• [Exercise]: Can you copy out the data word for word, starting with its first line and going on through the line that contains "Action: [x=50, y=208]"?

• [Material shown]:
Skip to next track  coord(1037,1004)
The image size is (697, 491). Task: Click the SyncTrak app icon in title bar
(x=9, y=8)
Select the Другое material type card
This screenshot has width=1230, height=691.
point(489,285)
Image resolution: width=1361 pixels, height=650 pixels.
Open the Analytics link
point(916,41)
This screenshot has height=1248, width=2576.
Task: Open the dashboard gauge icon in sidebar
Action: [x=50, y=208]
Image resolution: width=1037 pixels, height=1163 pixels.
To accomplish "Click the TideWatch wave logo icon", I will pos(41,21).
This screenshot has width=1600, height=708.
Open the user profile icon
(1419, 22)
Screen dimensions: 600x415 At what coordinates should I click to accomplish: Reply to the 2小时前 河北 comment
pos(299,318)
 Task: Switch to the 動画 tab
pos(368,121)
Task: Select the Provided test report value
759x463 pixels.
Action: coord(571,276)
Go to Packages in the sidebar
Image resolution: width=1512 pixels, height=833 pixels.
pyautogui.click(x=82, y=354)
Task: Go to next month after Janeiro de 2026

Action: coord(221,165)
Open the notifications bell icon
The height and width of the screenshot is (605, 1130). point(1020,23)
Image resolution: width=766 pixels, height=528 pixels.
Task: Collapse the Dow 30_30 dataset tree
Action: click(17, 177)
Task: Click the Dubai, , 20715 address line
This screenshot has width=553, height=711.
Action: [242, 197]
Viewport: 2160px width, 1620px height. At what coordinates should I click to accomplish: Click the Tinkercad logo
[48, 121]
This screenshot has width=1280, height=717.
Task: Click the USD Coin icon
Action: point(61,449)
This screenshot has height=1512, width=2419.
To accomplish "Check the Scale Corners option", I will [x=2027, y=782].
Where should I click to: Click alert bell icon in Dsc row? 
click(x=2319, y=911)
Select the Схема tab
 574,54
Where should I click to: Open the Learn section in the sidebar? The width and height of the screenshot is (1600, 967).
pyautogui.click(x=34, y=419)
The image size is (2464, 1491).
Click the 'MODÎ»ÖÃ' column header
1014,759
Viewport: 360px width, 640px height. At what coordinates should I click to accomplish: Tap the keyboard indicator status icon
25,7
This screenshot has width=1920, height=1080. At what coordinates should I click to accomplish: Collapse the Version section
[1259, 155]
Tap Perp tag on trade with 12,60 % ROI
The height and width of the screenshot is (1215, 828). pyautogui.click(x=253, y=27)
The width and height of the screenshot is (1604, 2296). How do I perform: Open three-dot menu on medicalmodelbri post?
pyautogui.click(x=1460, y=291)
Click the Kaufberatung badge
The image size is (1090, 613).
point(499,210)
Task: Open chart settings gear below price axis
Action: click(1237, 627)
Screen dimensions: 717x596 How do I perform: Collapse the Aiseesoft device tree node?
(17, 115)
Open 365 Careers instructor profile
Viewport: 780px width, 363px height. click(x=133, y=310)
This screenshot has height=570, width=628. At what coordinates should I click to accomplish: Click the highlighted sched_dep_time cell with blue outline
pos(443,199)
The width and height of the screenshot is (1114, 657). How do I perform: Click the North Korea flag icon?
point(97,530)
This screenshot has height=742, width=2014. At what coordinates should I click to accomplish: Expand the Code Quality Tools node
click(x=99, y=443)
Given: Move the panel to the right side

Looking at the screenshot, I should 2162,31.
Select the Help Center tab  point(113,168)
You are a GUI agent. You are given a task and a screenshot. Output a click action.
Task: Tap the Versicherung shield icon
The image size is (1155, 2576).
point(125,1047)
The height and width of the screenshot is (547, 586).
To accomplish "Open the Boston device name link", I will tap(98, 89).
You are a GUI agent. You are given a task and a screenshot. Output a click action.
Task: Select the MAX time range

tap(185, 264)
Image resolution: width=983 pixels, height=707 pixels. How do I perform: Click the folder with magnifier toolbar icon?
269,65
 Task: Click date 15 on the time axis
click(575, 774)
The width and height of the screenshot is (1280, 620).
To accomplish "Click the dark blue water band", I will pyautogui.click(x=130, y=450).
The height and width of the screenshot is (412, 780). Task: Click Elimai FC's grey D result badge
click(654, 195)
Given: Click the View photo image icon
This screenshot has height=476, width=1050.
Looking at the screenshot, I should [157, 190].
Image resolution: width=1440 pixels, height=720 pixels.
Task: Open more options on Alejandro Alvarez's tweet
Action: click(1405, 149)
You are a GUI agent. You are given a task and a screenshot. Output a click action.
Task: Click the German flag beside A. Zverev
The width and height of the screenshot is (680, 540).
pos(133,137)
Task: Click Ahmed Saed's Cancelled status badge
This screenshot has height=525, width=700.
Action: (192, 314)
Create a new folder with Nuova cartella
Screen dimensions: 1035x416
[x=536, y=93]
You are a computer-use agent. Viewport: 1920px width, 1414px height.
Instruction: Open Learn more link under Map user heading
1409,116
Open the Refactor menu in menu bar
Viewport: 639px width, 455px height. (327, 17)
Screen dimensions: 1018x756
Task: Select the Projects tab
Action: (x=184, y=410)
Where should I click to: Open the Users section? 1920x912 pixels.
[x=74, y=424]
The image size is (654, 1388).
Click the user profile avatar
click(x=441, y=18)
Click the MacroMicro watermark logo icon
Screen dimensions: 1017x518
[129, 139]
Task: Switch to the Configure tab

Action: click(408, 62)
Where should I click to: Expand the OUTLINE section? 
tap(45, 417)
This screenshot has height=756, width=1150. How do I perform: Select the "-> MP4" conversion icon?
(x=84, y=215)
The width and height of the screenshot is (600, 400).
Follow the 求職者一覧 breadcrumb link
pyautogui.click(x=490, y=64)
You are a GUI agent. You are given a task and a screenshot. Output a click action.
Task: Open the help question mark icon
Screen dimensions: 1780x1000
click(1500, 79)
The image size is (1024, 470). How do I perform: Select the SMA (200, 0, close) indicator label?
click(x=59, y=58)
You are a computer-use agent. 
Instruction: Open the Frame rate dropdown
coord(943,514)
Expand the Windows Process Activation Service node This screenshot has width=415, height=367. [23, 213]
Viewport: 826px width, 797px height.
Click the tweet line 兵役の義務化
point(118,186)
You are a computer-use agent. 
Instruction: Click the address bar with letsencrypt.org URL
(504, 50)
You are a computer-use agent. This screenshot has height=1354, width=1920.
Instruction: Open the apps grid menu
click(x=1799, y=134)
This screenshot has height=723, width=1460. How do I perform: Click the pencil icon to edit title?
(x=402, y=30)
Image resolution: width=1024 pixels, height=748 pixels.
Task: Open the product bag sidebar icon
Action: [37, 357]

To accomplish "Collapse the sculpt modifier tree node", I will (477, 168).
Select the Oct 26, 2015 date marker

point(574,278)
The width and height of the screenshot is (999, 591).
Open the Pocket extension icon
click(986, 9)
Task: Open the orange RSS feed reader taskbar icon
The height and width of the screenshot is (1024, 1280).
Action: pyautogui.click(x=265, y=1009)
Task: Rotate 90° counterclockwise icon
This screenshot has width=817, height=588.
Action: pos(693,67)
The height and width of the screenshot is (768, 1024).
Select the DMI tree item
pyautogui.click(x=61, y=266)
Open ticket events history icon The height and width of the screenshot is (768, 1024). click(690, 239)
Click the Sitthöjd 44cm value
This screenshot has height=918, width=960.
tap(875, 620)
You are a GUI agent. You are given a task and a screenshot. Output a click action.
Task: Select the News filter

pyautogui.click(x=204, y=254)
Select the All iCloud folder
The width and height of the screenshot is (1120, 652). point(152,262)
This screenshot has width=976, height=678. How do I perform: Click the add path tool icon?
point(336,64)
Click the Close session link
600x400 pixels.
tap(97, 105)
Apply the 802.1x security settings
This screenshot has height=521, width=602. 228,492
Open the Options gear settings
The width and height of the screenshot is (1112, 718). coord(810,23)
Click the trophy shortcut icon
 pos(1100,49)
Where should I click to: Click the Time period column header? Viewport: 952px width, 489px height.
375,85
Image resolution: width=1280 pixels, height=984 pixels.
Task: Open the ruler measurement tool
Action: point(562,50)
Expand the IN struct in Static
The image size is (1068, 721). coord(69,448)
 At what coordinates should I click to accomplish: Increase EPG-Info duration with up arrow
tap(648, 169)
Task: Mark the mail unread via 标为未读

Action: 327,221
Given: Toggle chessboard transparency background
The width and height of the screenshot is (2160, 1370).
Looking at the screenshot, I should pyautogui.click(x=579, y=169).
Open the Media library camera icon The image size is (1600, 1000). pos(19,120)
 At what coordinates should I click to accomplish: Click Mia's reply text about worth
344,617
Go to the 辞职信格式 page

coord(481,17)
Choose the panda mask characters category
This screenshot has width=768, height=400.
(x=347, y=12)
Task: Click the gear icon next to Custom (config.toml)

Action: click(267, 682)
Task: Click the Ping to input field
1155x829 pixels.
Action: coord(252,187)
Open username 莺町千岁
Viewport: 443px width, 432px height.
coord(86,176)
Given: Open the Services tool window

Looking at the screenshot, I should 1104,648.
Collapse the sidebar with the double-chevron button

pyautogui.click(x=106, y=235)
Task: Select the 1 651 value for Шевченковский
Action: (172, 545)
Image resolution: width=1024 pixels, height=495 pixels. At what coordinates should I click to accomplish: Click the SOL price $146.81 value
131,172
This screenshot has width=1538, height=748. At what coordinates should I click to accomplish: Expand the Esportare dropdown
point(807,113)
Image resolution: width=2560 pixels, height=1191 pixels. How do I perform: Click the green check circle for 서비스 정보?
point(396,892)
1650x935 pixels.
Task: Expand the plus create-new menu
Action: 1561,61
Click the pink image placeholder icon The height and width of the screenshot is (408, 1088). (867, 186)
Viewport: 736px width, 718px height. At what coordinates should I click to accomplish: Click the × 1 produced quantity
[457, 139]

• [Result for this task]:
Skip to next track  coord(1037,1004)
The image size is (697, 491). Task: Click the SyncTrak app icon in title bar
(x=9, y=8)
Select the Другое material type card
This screenshot has width=1230, height=691.
point(489,285)
Image resolution: width=1361 pixels, height=650 pixels.
Open the Analytics link
point(916,41)
This screenshot has height=1248, width=2576.
Task: Open the dashboard gauge icon in sidebar
Action: [x=50, y=208]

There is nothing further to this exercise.